Meet 3 Women Working on the Frontline of Ocean Conservation

by Ashira Morris, ODP Staff Writer

The earliest iteration of the Sea Shepherd Conservation Society was founded in 1977 to “defend, conserve and protect our ocean.” Meet three women, featured by Vogue, who are carrying out the organization’s mission:

  • Eva Hidalgo: 31-year-old Spanish scientist who was part of the team that possibly identified a new species of beaked whale last year. She’s concerned about overfishing and in support of creating — and monitoring —marine protected areas.
  • Mar Casariego: 28-year-old captain from the Spanish coast who uses her legal background to work with local law enforcement to fight illegal, unreported and unregulated fishing. 
  • Lamya Essemlali: 42-year-old president of Sea Shepherd France (which she co-founded) and co-director of Sea Shepherd Global has worked on a campaign to prevent dolphins from getting caught by fishing gear in the Bay of Biscay and against the killing of pilot whales in the Faroe Islands. 

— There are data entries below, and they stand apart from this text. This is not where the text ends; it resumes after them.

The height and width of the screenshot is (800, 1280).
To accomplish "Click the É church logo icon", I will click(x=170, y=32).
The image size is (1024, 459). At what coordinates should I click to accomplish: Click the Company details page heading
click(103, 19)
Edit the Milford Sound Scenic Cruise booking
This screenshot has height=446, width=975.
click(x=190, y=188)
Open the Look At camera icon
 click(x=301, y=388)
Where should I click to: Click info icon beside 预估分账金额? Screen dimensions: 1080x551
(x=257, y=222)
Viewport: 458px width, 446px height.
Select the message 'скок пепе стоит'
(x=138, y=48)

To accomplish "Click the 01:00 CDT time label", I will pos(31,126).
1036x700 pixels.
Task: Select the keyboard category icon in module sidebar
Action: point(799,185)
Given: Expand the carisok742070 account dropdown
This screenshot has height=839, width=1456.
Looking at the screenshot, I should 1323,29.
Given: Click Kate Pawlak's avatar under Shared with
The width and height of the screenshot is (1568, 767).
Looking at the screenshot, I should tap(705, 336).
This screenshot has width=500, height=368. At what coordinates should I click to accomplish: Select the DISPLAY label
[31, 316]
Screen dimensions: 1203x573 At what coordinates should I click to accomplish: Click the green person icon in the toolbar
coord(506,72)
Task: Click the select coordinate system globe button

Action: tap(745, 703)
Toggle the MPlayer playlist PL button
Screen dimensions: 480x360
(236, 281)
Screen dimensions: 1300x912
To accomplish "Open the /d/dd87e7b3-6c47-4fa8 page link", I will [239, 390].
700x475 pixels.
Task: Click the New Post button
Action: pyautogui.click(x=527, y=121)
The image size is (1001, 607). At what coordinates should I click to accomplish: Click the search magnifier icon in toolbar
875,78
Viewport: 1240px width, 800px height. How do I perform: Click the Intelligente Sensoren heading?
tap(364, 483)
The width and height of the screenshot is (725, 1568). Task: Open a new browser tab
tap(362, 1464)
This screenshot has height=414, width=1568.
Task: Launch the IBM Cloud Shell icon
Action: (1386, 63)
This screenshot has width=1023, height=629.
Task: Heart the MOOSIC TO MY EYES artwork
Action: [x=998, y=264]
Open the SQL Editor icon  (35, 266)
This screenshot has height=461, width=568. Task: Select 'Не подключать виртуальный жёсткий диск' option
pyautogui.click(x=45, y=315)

Why This Matters: Women like Hidalgo, Casariego, and Essemlali are actively working to regenerate the ocean, which has already absorbed harmful human impact from global heating to plastic pollution. With a focus on overfishing and habitat destruction, they’re tackling issues of ecosystem health that the climate crisis is making worse. “We need to give marine ecosystems a chance to recover to be able to survive the many other threats that they also face,” Hidalgo said in a Q&A with Vogue.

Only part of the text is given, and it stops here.